YTL Corp has agreed to acquire Lafarge Holcim's entire 51% stake in Lafarge Malaysia for US$396mil (RM1.63bn). This has in turn, triggered a MGO for the remaining 49% shares. The offer price of RM3.75 represents 1.25x P/B and EV/tonne of USD104/tonne. We opine that the price is fair given local cement EV/tonne valuations of USD100. The consolidation of industry players in this oligopolistic market may result in improved pricing power, but this may take time to come to fruition. No change to our forecast. Those with a short term investment horizon should consider accepting the MGO. However, investors with a longer term horizon may consider holding on to the stock for the potential benefits of possible pricing improvement and operational rationalisation. Upgrade from Sell to HOLD with RM3.75 TP.


NEWSBREAK

YTL Corp (non-rated) has entered into a sale and purchase agreement to acquire a 51% stake in Lafarge Malaysia from Lafarge Holcim Ltd for RM1.63bn (or RM3.75 per share). This has in turn triggered a mandatory general offer (MGO) for the remaining 49% Lafarge Malaysia shares. In the announcement, YTL Corp intends to maintain the listing status of Lafarge Malaysia. The acquisition is expected to complete by 3Q19.

HLIB’s VIEW

Inline with parent-co’s strategy. We note that Lafarge Holcim Ltd (a parent company to Lafarge) been disposing its assets in the Southeast Asia region, which includes, PT Lafarge Holcim Indonesia and Holcim Philippine Inc.

Valuation wise. The price tag of RM1.62bn (for a 51% stake in Lafarge Malaysia) translates to a P/B of 1.25x. Using the EV/tonne valuation method, the offer price of RM3.75 would translate into EV/tonne of USD104 which we deem fair as it is in line with the industry’s replacement cost

Largest market share. Post transaction, the combined YTL and Lafarge clinker capacity will rise significantly to 12.1m tonnes annually and rake the biggest market share in the cement industry at 59%. The consolidation of industry players in this oligopolistic market may result in improved pricing power, although this may take some time to come to fruition.

Forecast. No changes. At this current juncture, there lacks clarity on what plans YTL has for Lafarge operationally.
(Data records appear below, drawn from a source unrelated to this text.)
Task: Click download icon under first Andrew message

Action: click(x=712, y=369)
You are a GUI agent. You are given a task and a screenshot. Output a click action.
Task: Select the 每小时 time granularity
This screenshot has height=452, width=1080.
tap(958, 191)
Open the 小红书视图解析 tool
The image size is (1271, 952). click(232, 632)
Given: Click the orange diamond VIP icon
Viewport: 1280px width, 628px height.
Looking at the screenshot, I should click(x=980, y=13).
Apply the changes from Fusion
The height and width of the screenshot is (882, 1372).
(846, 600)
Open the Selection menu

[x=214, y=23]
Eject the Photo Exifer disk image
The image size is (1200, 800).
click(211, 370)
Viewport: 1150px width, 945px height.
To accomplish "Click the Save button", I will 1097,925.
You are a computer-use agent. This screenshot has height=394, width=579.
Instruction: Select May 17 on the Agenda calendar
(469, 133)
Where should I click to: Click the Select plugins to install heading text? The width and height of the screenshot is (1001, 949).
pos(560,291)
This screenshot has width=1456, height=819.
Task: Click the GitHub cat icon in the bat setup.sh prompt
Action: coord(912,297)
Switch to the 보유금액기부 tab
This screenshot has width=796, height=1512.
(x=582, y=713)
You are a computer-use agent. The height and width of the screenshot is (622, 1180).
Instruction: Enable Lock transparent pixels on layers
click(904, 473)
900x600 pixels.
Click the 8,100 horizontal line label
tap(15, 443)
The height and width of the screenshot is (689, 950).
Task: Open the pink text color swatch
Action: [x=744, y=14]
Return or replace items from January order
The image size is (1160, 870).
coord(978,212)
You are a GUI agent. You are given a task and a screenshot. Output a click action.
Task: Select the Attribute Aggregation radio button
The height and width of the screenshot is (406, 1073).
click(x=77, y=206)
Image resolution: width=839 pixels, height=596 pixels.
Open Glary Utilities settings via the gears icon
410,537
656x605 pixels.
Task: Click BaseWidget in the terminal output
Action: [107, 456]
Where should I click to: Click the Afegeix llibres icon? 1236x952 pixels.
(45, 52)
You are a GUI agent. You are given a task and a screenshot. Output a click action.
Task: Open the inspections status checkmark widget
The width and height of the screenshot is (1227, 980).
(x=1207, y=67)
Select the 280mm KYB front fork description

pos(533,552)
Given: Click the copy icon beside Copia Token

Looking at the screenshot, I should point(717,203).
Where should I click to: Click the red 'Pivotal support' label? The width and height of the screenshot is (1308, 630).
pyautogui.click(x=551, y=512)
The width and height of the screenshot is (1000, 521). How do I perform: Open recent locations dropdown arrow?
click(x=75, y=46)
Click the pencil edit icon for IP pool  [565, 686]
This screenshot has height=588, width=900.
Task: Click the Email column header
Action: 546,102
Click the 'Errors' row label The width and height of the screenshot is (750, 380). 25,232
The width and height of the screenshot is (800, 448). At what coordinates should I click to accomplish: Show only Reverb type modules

Upgrade to HOLD with TP of RM3.75. Despite the limited upside from the current price, we advise those with a short term investment horizon to accept the MGO as an exit strategy as it may take some time to see improvements in pricing and operational rationalisation (Lafarge’s plants are old and run on a relatively high cost structure). On the flipside, those with a longer term investment horizon (i.e. say beyond FY20) may consider holding on to the stock for the potential benefits of possible improved pricing power and operational rationalisation to improve efficiency (although this is still difficult to quantify at this juncture). We upgrade our rating on Lafarge from Sell to HOLD with TP of RM3.75, reflecting the MGO price.